ASSIGNMENT |
Give back each line of the material that contains the word "will".

EXERCISE MATERIAL |

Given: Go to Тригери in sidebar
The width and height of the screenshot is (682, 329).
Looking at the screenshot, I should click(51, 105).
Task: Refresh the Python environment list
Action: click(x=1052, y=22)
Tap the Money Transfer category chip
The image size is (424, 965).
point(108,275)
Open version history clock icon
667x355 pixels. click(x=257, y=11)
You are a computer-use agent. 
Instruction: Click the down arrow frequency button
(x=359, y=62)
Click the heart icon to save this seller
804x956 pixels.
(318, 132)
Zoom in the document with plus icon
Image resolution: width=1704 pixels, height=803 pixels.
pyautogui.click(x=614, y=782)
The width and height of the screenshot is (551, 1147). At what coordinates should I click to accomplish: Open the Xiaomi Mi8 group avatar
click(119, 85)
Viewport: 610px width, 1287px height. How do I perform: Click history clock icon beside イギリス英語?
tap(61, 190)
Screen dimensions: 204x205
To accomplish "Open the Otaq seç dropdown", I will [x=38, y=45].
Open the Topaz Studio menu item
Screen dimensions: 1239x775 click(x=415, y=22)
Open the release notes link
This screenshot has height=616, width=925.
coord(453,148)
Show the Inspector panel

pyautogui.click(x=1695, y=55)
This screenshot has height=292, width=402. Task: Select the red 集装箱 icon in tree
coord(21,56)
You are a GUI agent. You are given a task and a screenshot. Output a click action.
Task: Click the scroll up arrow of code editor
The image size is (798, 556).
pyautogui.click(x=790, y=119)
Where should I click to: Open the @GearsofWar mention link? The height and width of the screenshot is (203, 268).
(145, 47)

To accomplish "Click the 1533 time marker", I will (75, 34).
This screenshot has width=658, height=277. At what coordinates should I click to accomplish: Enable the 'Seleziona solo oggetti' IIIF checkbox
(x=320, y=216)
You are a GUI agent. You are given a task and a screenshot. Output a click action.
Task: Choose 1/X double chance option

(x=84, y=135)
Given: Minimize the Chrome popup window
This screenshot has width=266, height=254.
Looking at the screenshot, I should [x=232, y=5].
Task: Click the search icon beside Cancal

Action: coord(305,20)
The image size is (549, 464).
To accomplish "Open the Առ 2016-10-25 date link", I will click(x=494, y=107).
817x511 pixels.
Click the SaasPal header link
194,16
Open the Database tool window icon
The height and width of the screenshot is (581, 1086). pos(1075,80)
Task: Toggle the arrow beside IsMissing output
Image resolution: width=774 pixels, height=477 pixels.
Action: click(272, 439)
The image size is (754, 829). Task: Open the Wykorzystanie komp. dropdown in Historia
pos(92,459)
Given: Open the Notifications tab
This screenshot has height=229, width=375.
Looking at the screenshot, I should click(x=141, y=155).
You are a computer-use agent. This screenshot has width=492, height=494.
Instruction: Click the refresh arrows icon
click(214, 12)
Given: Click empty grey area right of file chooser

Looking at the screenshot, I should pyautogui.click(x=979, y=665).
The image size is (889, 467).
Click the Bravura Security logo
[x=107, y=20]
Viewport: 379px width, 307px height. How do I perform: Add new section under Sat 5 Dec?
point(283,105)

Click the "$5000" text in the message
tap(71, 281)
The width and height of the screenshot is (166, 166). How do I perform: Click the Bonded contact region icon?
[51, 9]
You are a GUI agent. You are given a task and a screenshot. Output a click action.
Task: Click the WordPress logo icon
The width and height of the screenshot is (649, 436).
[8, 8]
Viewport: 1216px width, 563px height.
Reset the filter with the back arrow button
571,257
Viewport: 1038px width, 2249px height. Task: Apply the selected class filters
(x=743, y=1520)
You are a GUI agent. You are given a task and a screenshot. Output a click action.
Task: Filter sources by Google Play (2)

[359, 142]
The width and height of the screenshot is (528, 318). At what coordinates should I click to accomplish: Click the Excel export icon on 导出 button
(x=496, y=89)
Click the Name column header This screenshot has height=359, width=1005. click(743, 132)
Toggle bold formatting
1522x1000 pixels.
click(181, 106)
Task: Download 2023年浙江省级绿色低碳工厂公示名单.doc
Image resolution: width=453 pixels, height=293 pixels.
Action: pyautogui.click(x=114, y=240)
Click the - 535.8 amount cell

FINISHED TASK |
To accomplish "Open the Otaq seç dropdown", I will [x=38, y=45].
To accomplish "Click the 1533 time marker", I will (75, 34).
To accomplish "Open the Առ 2016-10-25 date link", I will click(x=494, y=107).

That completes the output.